Namibya’nın kuzeyinde yer alan Grootfontein kasabası yakınlarındaki Hoba bölgesi, dünyaya düşmüş gök cisimleri ortasında en âlâ korunmuş olanlardan birine mesken sahipliği yapıyor.
“Dünyadaki en büyük tek modül göktaşı” olarak bilinen Hoba Göktaşı, bölgenin en değerli turistik cazibe noktaları ortasında yer alıyor.
Tarlada tesadüfen bulundu
Hoba Göktaşı Miras Alanı rehberlerinden Namibyalı Jonathan, yeryüzündeki bilinen en büyük tek kesim göktaşı unvanına sahip Hoba Göktaşı’nın 80 bin yıl evvel dünyaya düştüğünün kestirim edildiğini söyledi.
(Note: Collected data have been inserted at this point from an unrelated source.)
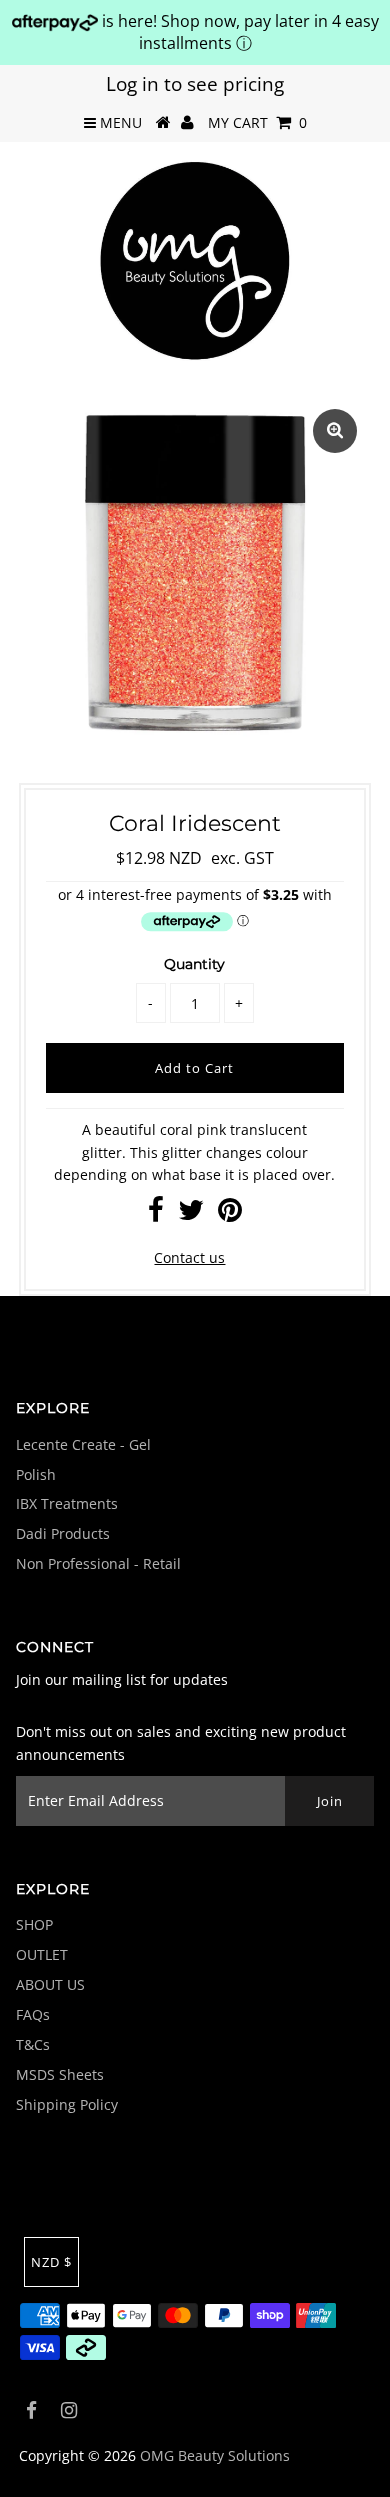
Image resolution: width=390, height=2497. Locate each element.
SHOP (34, 1924)
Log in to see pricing (195, 84)
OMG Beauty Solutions (215, 2455)
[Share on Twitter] (191, 1214)
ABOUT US (50, 1984)
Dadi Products (63, 1533)
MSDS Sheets (60, 2074)
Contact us (189, 1257)
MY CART (257, 122)
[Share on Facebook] (156, 1214)
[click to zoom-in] (335, 431)
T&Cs (33, 2044)
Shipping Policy (67, 2104)
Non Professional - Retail (98, 1563)
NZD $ (51, 2262)
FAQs (33, 2014)
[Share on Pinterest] (230, 1214)
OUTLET (42, 1954)
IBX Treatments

Soyadını belirtmeyen Jonathan, göktaşının 1920’de çiftlik sahibi Jacobus Hermanus Brits isimli Alman asıllı bir Namibyalı tarafından tarla kazarken tesadüfen bulunduğunu belirtti.
Bulunan cisimden alınan bir modülün test edilmesi sonucu, göktaşı olduğunun keşfedildiğini aktaran Jonathan, taşa Brits tarafından lokal lisanda ‘Ben buldum’ manasına gelen Hoba isminin verildiğini anlattı.
60 ton tartısında, yüzde 80’i demir
Jonathan, göktaşının yarım metrelik kısmının toprağın altında olduğunu kaydetti.
Eni ve uzunluğu yaklaşık 3’er metre olan taşın, 1 metreye yakın yükseklikte olduğunu söyleyen Jonathan, “Taş yaklaşık 60 ton yükünde. Bu üç erkek filin yüküne eşit.” dedi.
Taşın demir, nikel ve kobalt olmak üzere üç ana bileşenden meydana geldiğini bildiren Jonathan, “Yüzde 80’i demirden, yüzde 16’sı nikel ve yüzde 0,76’sı ise kobalttan oluşuyor.” bilgisini paylaştı.
Jonathan, ayrıyeten göktaşının içinde çinko, lityum, baryum ve karbon üzere öbür elementleri de küçük ölçülerde barındırdığına dikkati çekerek “Ama altın ve elmas barındırmıyor. Hem de hiç.” tabirlerini kullandı.
Sıcaklığını koruma ediyor
Hoba Göktaşı’nın bileşenlerinden dolayı her vakit tıpkı sıcaklığı koruma ettiğini lisana getiren Jonathan, “Ayrıca taşın üzerine çıkıp, tam ortasında durup bir şeyler söylerseniz, sesinizin eko yaptığını göreceksiniz.” diye konuştu.
Jonathan, göktaşının dünyaya dikey biçimde düşmeyip, suda sektirilen bir taş üzere yatay halde düşmesi nedeniyle bütünlüğünü koruma ettiğinin düşünüldüğünü de söyledi.
Bununla birlikte yıllar evvel taşın burada kamp yapan beşerler tarafından hasara uğratıldığını aktaran Jonathan, bu olaydan sonra çevrelenerek muhafaza altına alındığını kaydetti.